Europe’s desire for a new institution that can keep an eye on government finances and rescue programs might be gaining momentum — if political leaders can only come up with a better name.
The term “European Monetary Fund” has become so entrenched that it was included in European Commission President Jean-Claude Juncker’s State of the Union address last week, when he said he’d make concrete proposals for the body by December. The problem is that the region’s biggest user of the word “monetary” isn’t satisfied.
European Central Bank President Mario Draghi suggested that an alternative name might be in order when he met with the region’s finance ministers in Tallinn on Friday, according to people familiar with the matter. His concern is that the label risks causing confusion with the institution he heads, which sets monetary policy for the 19-nation euro area.
German Finance Minister Wolfgang Schaeuble alluded to the objection in a press conference in the Estonian capital the next day, even as he reiterated his own support for the idea.
“One or the other of the central bankers has pointed out that the term monetary fund can lead to misunderstandings because this is monetary policy and is the remit of central banks, which is completely undisputed,” he said. “But beyond this reservation against the wording, we have much support in the matter.”

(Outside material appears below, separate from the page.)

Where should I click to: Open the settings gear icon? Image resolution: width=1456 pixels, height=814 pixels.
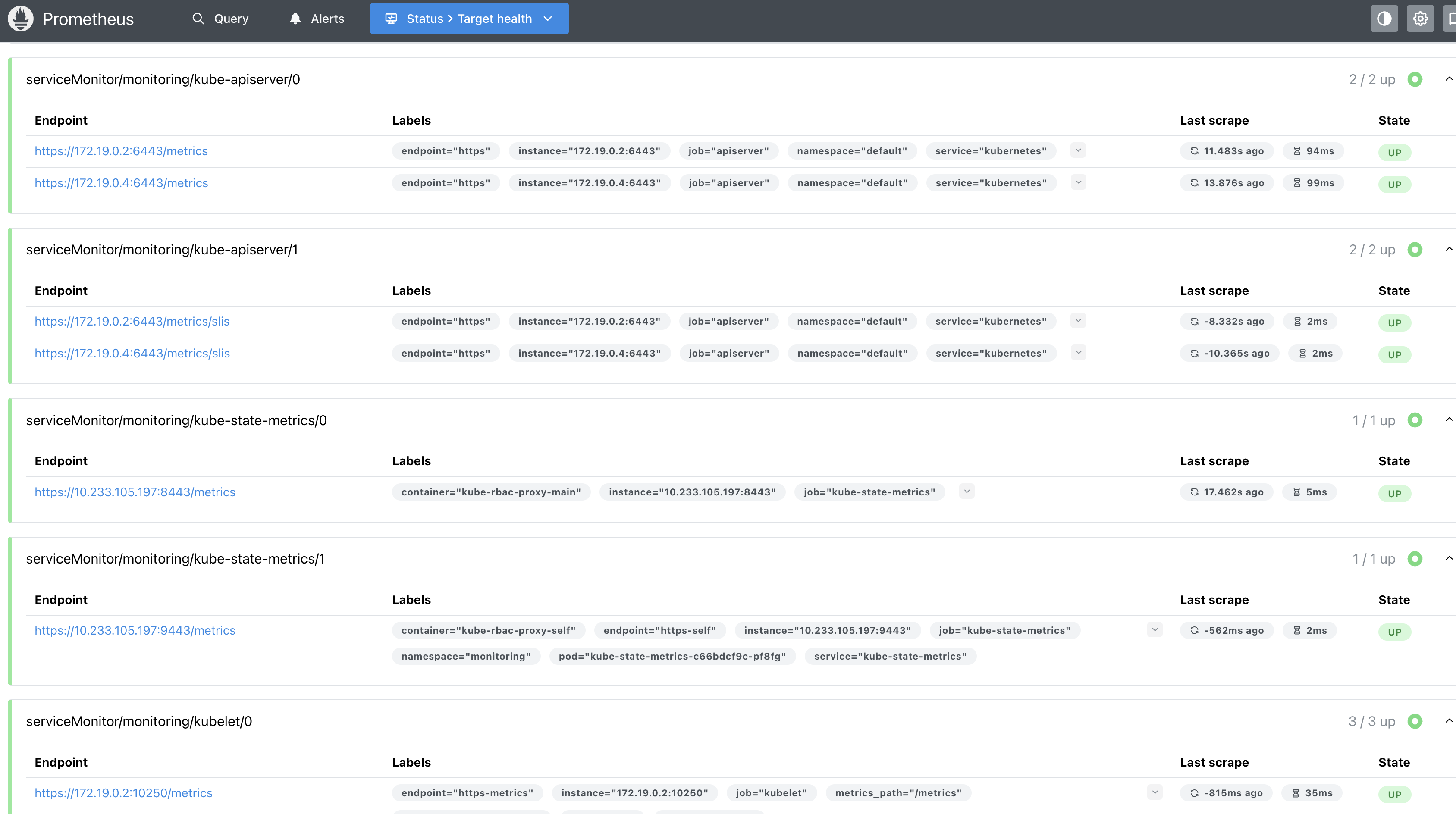tap(1420, 19)
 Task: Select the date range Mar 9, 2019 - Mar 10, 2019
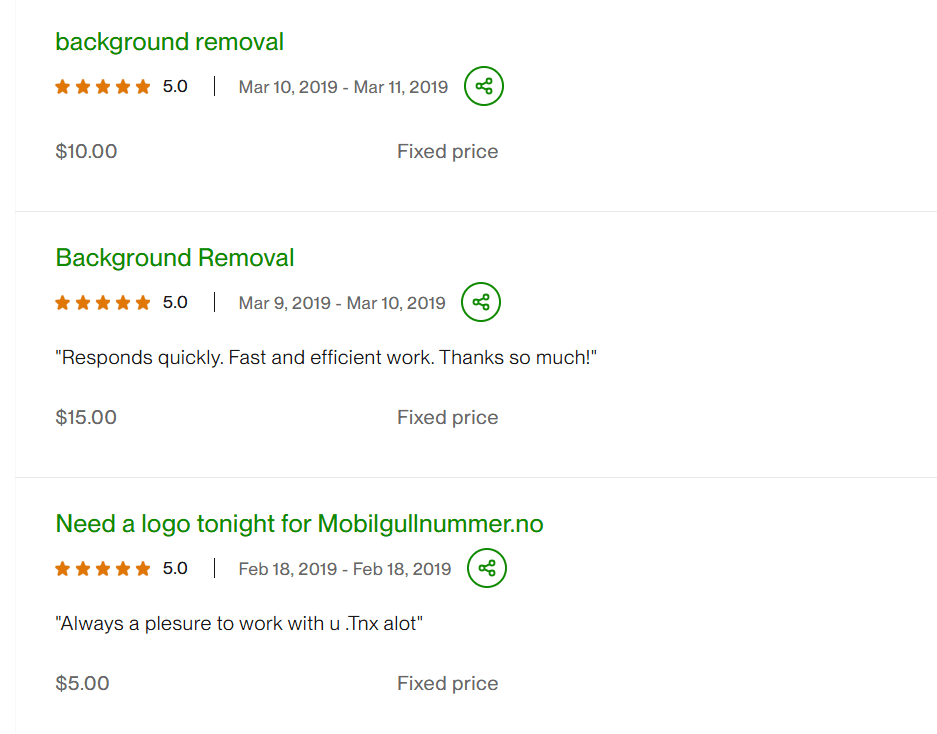(342, 302)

The disagreement isn’t on the substance and isn’t serious enough to derail plans, with a solution likely to be found further down the line, the people said, asking not to be named because the finance ministers’ meetings are private. An ECB spokesman declined to comment.
Whatever the body is eventually called, whenever it is created, the idea is to upgrade the Luxembourg-based European Stability Mechanism — the euro-area bailout fund — to allow it to monitor the finances of countries that are in trouble and oversee future bailouts.
The talks could be complicated, as the move would involve taking some powers away from the Brussels-based Commission, which is currently responsible for fiscal surveillance, and handing them to the fund’s board of governors — euro-area finance ministers themselves.